→ **WORK INSTRUCTIONS**: Arrange the lines below as a Markdown table with the columns "No." and "Line," one row per line with its number in sequence, and omit any blank lines.

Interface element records
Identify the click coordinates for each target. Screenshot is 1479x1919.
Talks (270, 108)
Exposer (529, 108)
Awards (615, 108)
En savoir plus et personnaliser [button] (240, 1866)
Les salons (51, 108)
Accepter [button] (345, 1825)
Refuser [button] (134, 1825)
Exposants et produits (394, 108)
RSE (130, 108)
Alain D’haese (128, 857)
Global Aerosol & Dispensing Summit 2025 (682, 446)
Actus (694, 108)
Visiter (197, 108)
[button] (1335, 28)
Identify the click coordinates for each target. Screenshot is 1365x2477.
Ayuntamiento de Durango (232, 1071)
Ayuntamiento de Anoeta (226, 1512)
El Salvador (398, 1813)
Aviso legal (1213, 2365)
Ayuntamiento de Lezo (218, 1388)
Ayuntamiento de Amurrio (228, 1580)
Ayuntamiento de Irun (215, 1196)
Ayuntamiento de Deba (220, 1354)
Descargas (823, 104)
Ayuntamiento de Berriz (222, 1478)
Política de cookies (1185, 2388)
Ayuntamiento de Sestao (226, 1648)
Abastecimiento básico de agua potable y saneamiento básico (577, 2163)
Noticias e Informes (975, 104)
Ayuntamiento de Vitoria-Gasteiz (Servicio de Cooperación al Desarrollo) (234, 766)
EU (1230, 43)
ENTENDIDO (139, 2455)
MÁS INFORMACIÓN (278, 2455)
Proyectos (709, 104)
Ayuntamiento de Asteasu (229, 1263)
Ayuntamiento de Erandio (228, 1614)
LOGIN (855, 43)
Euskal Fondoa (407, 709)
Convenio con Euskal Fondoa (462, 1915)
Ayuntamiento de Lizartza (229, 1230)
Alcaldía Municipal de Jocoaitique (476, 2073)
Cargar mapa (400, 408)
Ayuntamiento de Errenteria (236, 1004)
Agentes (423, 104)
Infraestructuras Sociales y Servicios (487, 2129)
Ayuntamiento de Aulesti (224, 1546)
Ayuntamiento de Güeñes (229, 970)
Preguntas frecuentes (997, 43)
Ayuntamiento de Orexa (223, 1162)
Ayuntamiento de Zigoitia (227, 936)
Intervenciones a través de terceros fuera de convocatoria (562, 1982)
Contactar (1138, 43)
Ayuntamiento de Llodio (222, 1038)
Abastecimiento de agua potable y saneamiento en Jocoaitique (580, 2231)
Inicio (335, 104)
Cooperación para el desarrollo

→ **SOLVED EXERCISE**:
| No. | Line |
|---|---|
| 1 | Identify the click coordinates for each target. Screenshot is 1479x1919. |
| 2 | Talks (270, 108) |
| 3 | Exposer (529, 108) |
| 4 | Awards (615, 108) |
| 5 | En savoir plus et personnaliser [button] (240, 1866) |
| 6 | Les salons (51, 108) |
| 7 | Accepter [button] (345, 1825) |
| 8 | Refuser [button] (134, 1825) |
| 9 | Exposants et produits (394, 108) |
| 10 | RSE (130, 108) |
| 11 | Alain D’haese (128, 857) |
| 12 | Global Aerosol & Dispensing Summit 2025 (682, 446) |
| 13 | Actus (694, 108) |
| 14 | Visiter (197, 108) |
| 15 | [button] (1335, 28) |
| 16 | Identify the click coordinates for each target. Screenshot is 1365x2477. |
| 17 | Ayuntamiento de Durango (232, 1071) |
| 18 | Ayuntamiento de Anoeta (226, 1512) |
| 19 | El Salvador (398, 1813) |
| 20 | Aviso legal (1213, 2365) |
| 21 | Ayuntamiento de Lezo (218, 1388) |
| 22 | Ayuntamiento de Amurrio (228, 1580) |
| 23 | Ayuntamiento de Irun (215, 1196) |
| 24 | Ayuntamiento de Deba (220, 1354) |
| 25 | Descargas (823, 104) |
| 26 | Ayuntamiento de Berriz (222, 1478) |
| 27 | Política de cookies (1185, 2388) |
| 28 | Ayuntamiento de Sestao (226, 1648) |
| 29 | Abastecimiento básico de agua potable y saneamiento básico (577, 2163) |
| 30 | Noticias e Informes (975, 104) |
| 31 | Ayuntamiento de Vitoria-Gasteiz (Servicio de Cooperación al Desarrollo) (234, 766) |
| 32 | EU (1230, 43) |
| 33 | ENTENDIDO (139, 2455) |
| 34 | MÁS INFORMACIÓN (278, 2455) |
| 35 | Proyectos (709, 104) |
| 36 | Ayuntamiento de Asteasu (229, 1263) |
| 37 | Ayuntamiento de Erandio (228, 1614) |
| 38 | LOGIN (855, 43) |
| 39 | Euskal Fondoa (407, 709) |
| 40 | Convenio con Euskal Fondoa (462, 1915) |
| 41 | Ayuntamiento de Lizartza (229, 1230) |
| 42 | Alcaldía Municipal de Jocoaitique (476, 2073) |
| 43 | Cargar mapa (400, 408) |
| 44 | Ayuntamiento de Errenteria (236, 1004) |
| 45 | Agentes (423, 104) |
| 46 | Infraestructuras Sociales y Servicios (487, 2129) |
| 47 | Ayuntamiento de Aulesti (224, 1546) |
| 48 | Ayuntamiento de Güeñes (229, 970) |
| 49 | Preguntas frecuentes (997, 43) |
| 50 | Ayuntamiento de Orexa (223, 1162) |
| 51 | Ayuntamiento de Zigoitia (227, 936) |
| 52 | Intervenciones a través de terceros fuera de convocatoria (562, 1982) |
| 53 | Contactar (1138, 43) |
| 54 | Ayuntamiento de Llodio (222, 1038) |
| 55 | Abastecimiento de agua potable y saneamiento en Jocoaitique (580, 2231) |
| 56 | Inicio (335, 104) |
| 57 | Cooperación para el desarrollo |